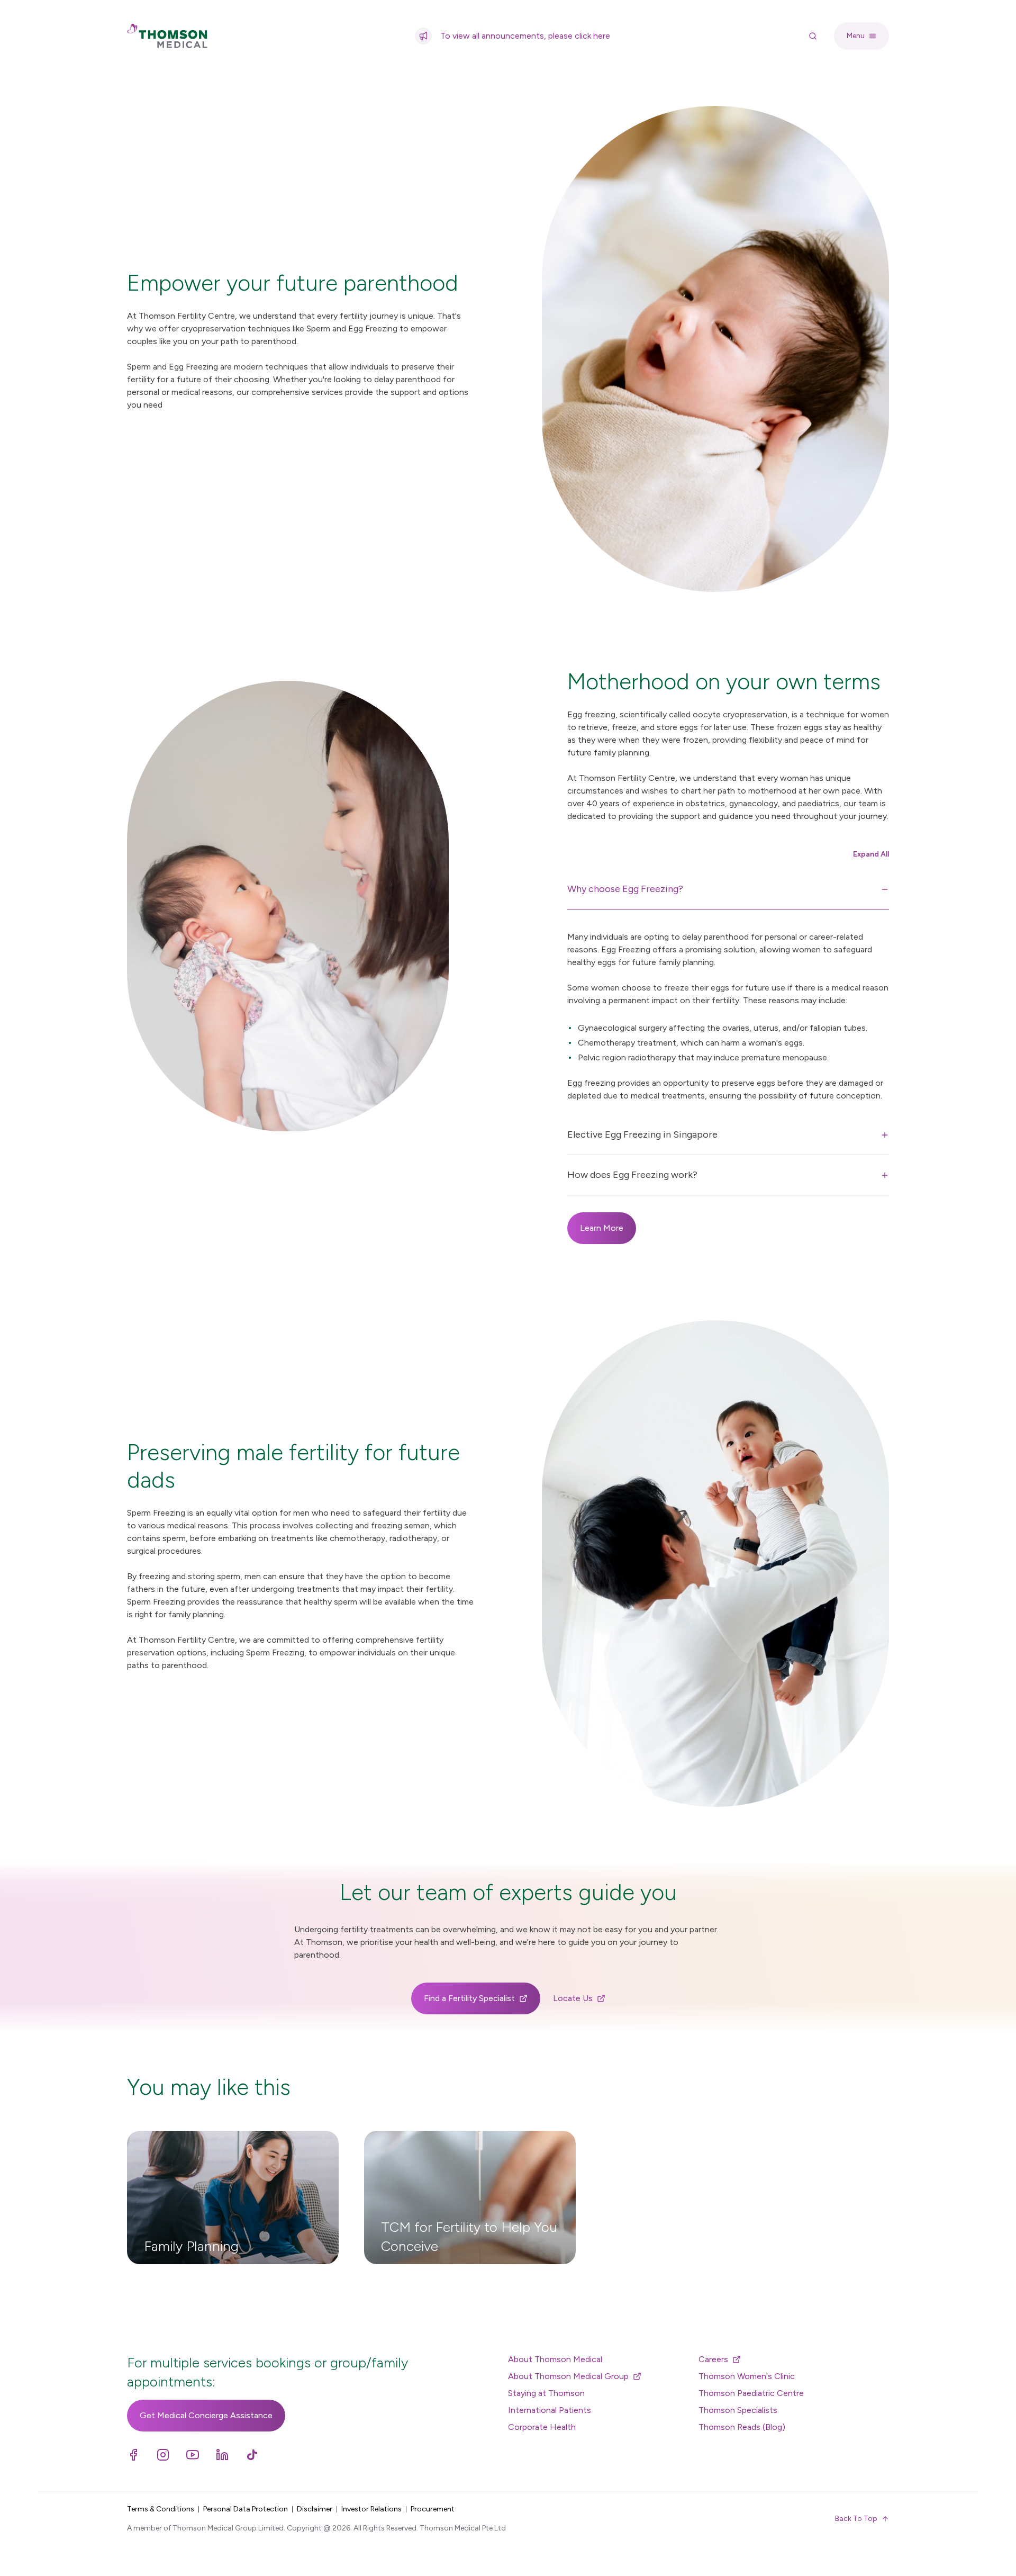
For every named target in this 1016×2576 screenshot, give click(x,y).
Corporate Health (542, 2427)
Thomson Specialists (737, 2410)
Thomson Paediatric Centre (751, 2393)
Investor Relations (371, 2509)
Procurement (433, 2509)
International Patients (549, 2410)
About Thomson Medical (555, 2359)
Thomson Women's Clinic (746, 2376)
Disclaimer (314, 2509)
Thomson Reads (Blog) (741, 2427)
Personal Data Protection (245, 2509)
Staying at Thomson (546, 2393)
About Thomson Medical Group (568, 2376)
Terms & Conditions (160, 2509)
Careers (713, 2359)
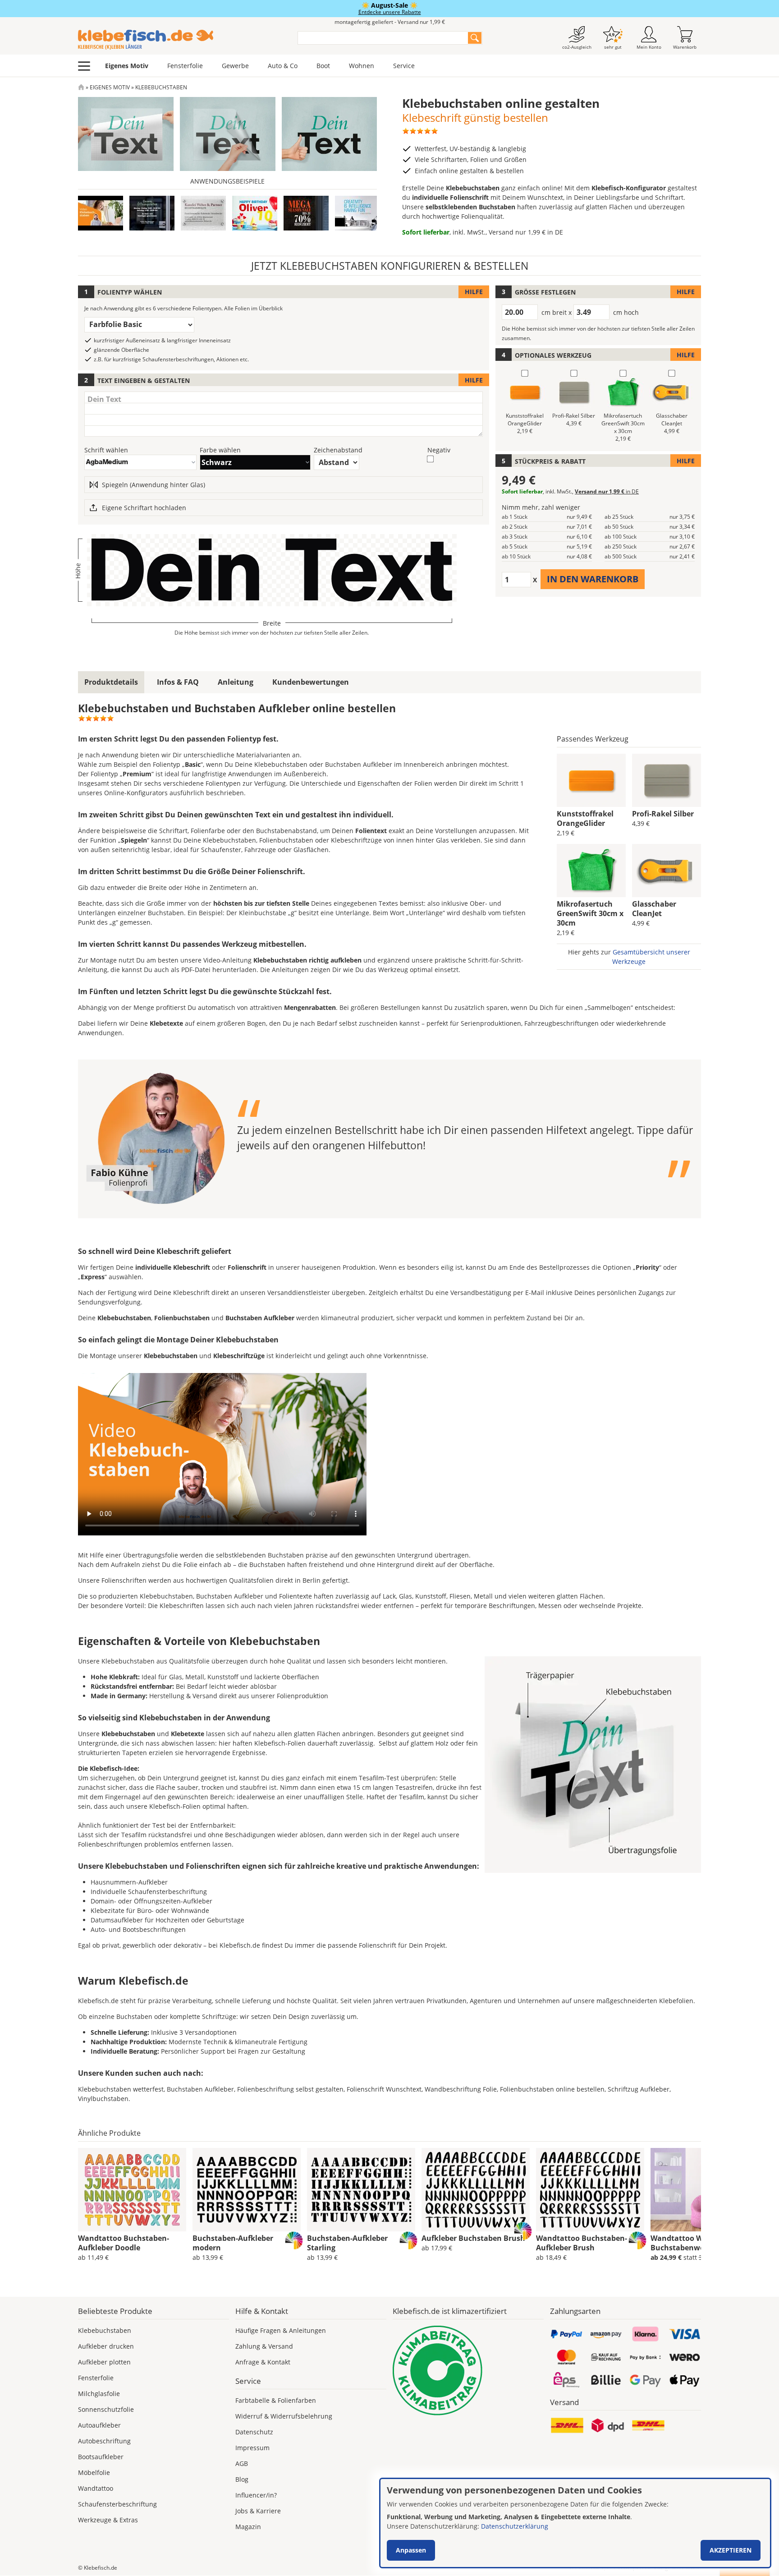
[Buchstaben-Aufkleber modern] (246, 2190)
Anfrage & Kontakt (262, 2362)
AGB (241, 2463)
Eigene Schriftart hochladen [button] (144, 507)
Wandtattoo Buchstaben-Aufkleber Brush (581, 2243)
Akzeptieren (731, 2550)
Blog (241, 2479)
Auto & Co (283, 65)
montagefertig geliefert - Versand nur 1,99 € (390, 22)
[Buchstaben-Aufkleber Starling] (361, 2190)
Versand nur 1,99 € (526, 232)
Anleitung (235, 682)
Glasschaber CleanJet (654, 908)
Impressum (252, 2447)
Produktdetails (111, 682)
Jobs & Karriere (258, 2511)
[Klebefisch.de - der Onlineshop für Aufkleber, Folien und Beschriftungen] (81, 87)
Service (404, 65)
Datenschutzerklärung (514, 2526)
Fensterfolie (185, 65)
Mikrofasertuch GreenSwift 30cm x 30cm (590, 913)
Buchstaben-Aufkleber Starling (347, 2243)
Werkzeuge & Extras (108, 2520)
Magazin (248, 2526)
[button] (151, 213)
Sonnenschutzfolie (106, 2409)
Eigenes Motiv (126, 65)
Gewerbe (235, 65)
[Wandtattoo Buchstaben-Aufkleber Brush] (590, 2190)
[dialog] (575, 2523)
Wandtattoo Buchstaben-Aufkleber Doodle (123, 2243)
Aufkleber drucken (106, 2346)
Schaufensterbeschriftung (117, 2504)
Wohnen (361, 65)
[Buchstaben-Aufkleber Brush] (476, 2190)
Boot (323, 65)
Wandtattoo (95, 2488)
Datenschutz (254, 2432)
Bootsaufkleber (101, 2456)
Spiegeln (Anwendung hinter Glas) (153, 484)
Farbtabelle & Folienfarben (275, 2400)
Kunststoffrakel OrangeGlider (585, 818)
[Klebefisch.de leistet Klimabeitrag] (468, 2370)
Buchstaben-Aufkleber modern (232, 2243)
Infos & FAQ (178, 682)
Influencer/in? (256, 2495)
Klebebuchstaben (104, 2330)
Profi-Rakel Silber (663, 814)
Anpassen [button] (411, 2550)
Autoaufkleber (99, 2425)
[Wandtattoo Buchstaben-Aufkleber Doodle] (132, 2190)
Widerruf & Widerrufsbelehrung (283, 2416)
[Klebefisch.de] (182, 40)
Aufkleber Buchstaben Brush (473, 2238)
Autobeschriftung (104, 2441)
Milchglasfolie (99, 2393)
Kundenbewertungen (310, 682)
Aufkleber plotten (104, 2362)
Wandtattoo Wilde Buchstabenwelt (683, 2243)
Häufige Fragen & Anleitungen (280, 2330)
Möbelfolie (94, 2472)
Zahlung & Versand (264, 2346)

**Task item:**
Starting with the first entry and ending with the last, reproduce the listing exactly, without its pictures.

**Answer section:**
For every named target in this 1016×2576 screenshot, give click(x,y).
Corporate Health (542, 2427)
Thomson Specialists (737, 2410)
Thomson Paediatric Centre (751, 2393)
Investor Relations (371, 2509)
Procurement (433, 2509)
International Patients (549, 2410)
About Thomson Medical (555, 2359)
Thomson Women's Clinic (746, 2376)
Disclaimer (314, 2509)
Thomson Reads (Blog) (741, 2427)
Personal Data Protection (245, 2509)
Staying at Thomson (546, 2393)
About Thomson Medical Group (568, 2376)
Terms & Conditions (160, 2509)
Careers (713, 2359)
[Buchstaben-Aufkleber modern] (246, 2190)
Anfrage & Kontakt (262, 2362)
AGB (241, 2463)
Eigene Schriftart hochladen [button] (144, 507)
Wandtattoo Buchstaben-Aufkleber Brush (581, 2243)
Akzeptieren (731, 2550)
Blog (241, 2479)
Auto & Co (283, 65)
montagefertig geliefert - Versand nur 1,99 € (390, 22)
[Buchstaben-Aufkleber Starling] (361, 2190)
Versand nur 1,99 € (526, 232)
Anleitung (235, 682)
Glasschaber CleanJet (654, 908)
Impressum (252, 2447)
Produktdetails (111, 682)
Jobs & Karriere (258, 2511)
[Klebefisch.de - der Onlineshop für Aufkleber, Folien und Beschriftungen] (81, 87)
Service (404, 65)
Datenschutzerklärung (514, 2526)
Fensterfolie (185, 65)
Mikrofasertuch GreenSwift 30cm x 30cm (590, 913)
Buchstaben-Aufkleber Starling (347, 2243)
Werkzeuge & Extras (108, 2520)
Magazin (248, 2526)
[button] (151, 213)
Sonnenschutzfolie (106, 2409)
Eigenes Motiv (126, 65)
Gewerbe (235, 65)
[Wandtattoo Buchstaben-Aufkleber Brush] (590, 2190)
[dialog] (575, 2523)
Wandtattoo Buchstaben-Aufkleber Doodle (123, 2243)
Aufkleber drucken (106, 2346)
Schaufensterbeschriftung (117, 2504)
Wohnen (361, 65)
[Buchstaben-Aufkleber Brush] (476, 2190)
Boot (323, 65)
Wandtattoo (95, 2488)
Datenschutz (254, 2432)
Bootsaufkleber (101, 2456)
Spiegeln (Anwendung hinter Glas) (153, 484)
Farbtabelle & Folienfarben (275, 2400)
Kunststoffrakel OrangeGlider (585, 818)
[Klebefisch.de leistet Klimabeitrag] (468, 2370)
Buchstaben-Aufkleber modern (232, 2243)
Infos & FAQ (178, 682)
Influencer/in? (256, 2495)
Klebebuchstaben (104, 2330)
Profi-Rakel Silber (663, 814)
Anpassen [button] (411, 2550)
Autoaufkleber (99, 2425)
[Wandtattoo Buchstaben-Aufkleber Doodle] (132, 2190)
Widerruf & Widerrufsbelehrung (283, 2416)
[Klebefisch.de] (182, 40)
Aufkleber Buchstaben Brush (473, 2238)
Autobeschriftung (104, 2441)
Milchglasfolie (99, 2393)
Kundenbewertungen (310, 682)
Aufkleber plotten (104, 2362)
Wandtattoo Wilde Buchstabenwelt (683, 2243)
Häufige Fragen & Anleitungen (280, 2330)
Möbelfolie (94, 2472)
Zahlung & Versand (264, 2346)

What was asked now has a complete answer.